- _Passage extrait_:
En
marge de la foire internationale de Tunis (du 10 au 18 novembre 2006), M. Abderrahmane
BENKHELFA, Délégué général de l’Association des banques et établissements
financiers (ABEF), a accepter de nous parler de la situation du secteur
bancaire et financier algérien, du développement du tissu économique ainsi
que des créneaux porteurs dans cette phase de modernisation de l’économie
algérienne.
Interview
Vous représentez le secteur bancaire et financier au cours de cette journée de
partenariat tuniso-algérienne. Quelle est la situation de ce secteur
hautement stratégique de l’Algérie d’aujourd’hui ?
C’est un secteur qui
a beaucoup évolué au cours des dernières années mais qui est loin de couvrir
la réalité économique de l’Algérie d’aujourd’hui. Actuellement, le pays compte
une trentaine d’institutions financières et bancaires, avec une prédominance
d’institutions publiques, même si en peu de temps 15 banques privées ont vu
le jour.
Du coup, le niveau de
bancarisation est faible d’autant plus que le pays est immense, mais avec
des demandes de financement extrêmement importantes ; il faut qu’on passe à
terme à
1 point bancaire pour 10.000 habitants…
Quels sont les
créneaux demandeurs de financement bancaire ?

- _Matériel recueilli_:
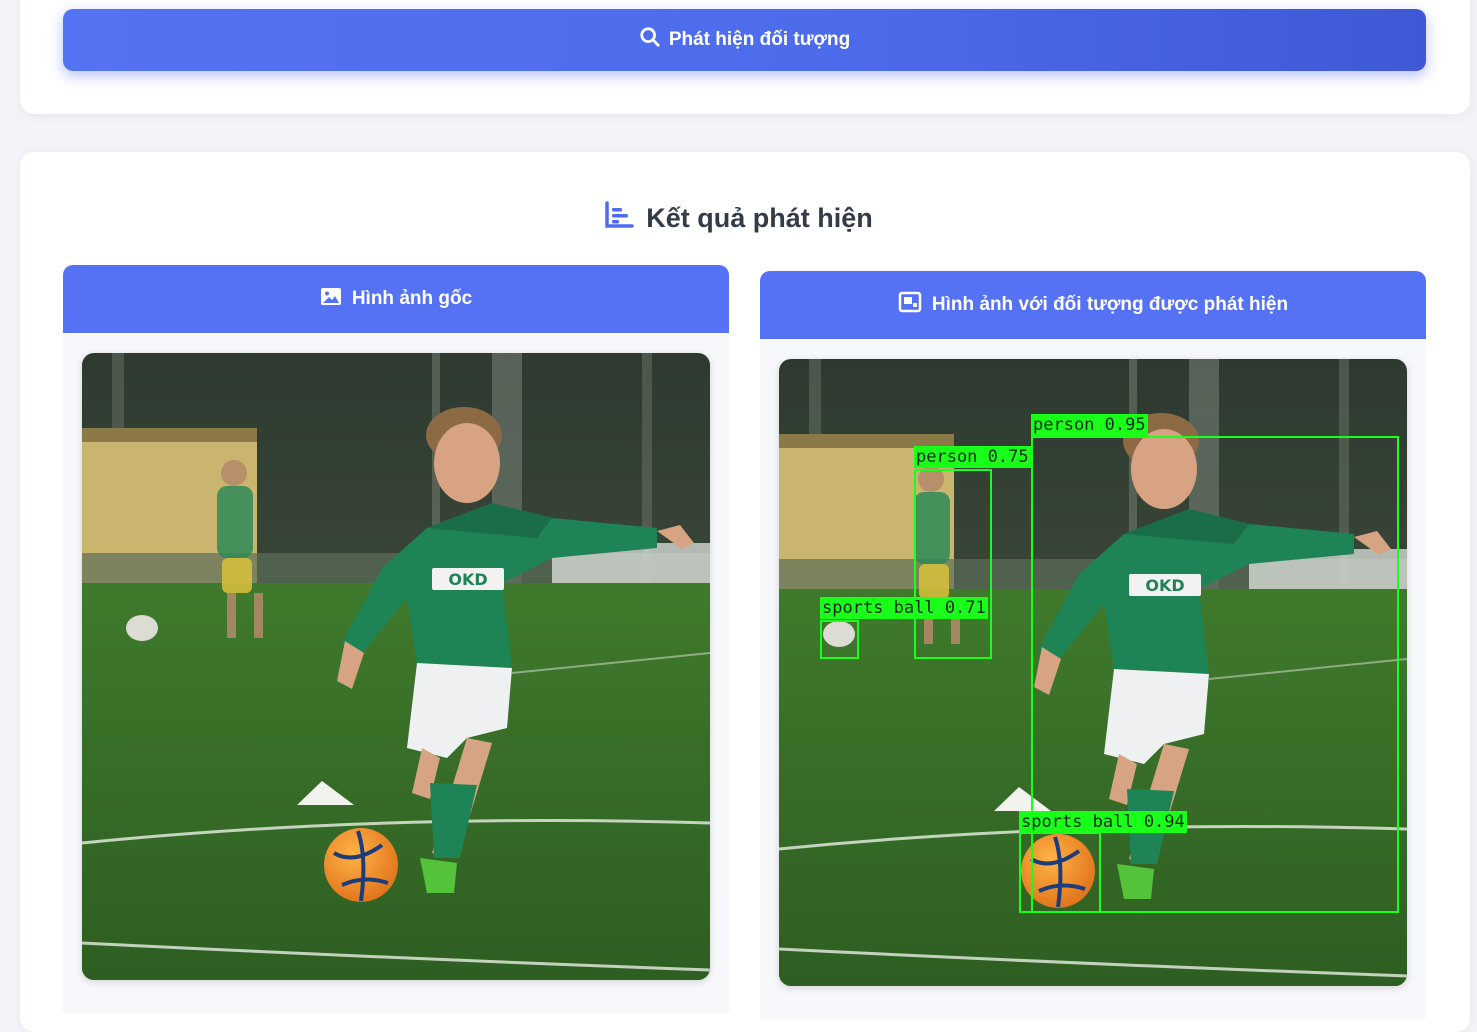 The height and width of the screenshot is (1032, 1477). What do you see at coordinates (904, 608) in the screenshot?
I see `detection-label: sports ball 0.71` at bounding box center [904, 608].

- _Série d'exercices_:
A – Recopiez fidèlement le passage de l'extrait sur le secteur bancaire algérien, en commençant par « C’est un secteur » et en allant jusqu'à « financement bancaire ? ».
B – D'après l'extrait sur le secteur bancaire algérien, pourquoi le niveau de bancarisation est-il faible ? Répondez en une à trois phrases.
C – Reprenez sous forme de liste, s'il vous plaît, le paragraphe de l'extrait sur le secteur bancaire algérien qui commence par « C'est un secteur qui », en gardant ses faits principaux.

- _Réponses rédigées_:
A –
C’est un secteur qui
a beaucoup évolué au cours des dernières années mais qui est loin de couvrir
la réalité économique de l’Algérie d’aujourd’hui. Actuellement, le pays compte
une trentaine d’institutions financières et bancaires, avec une prédominance
d’institutions publiques, même si en peu de temps 15 banques privées ont vu
le jour.
Du coup, le niveau de
bancarisation est faible d’autant plus que le pays est immense, mais avec
des demandes de financement extrêmement importantes ; il faut qu’on passe à
terme à
1 point bancaire pour 10.000 habitants…
Quels sont les
créneaux demandeurs de financement bancaire ?

B – Le niveau de bancarisation est faible parce que le pays ne compte qu'une trentaine d'institutions financières et bancaires, majoritairement publiques, malgré la création rapide de 15 banques privées. Cette faiblesse est accentuée par l'immensité du pays.

C –
- Secteur qui a beaucoup évolué au cours des dernières années
- Encore loin de couvrir la réalité économique de l'Algérie d'aujourd'hui
- Une trentaine d'institutions financières et bancaires dans le pays
- Prédominance des institutions publiques
- 15 banques privées créées en peu de temps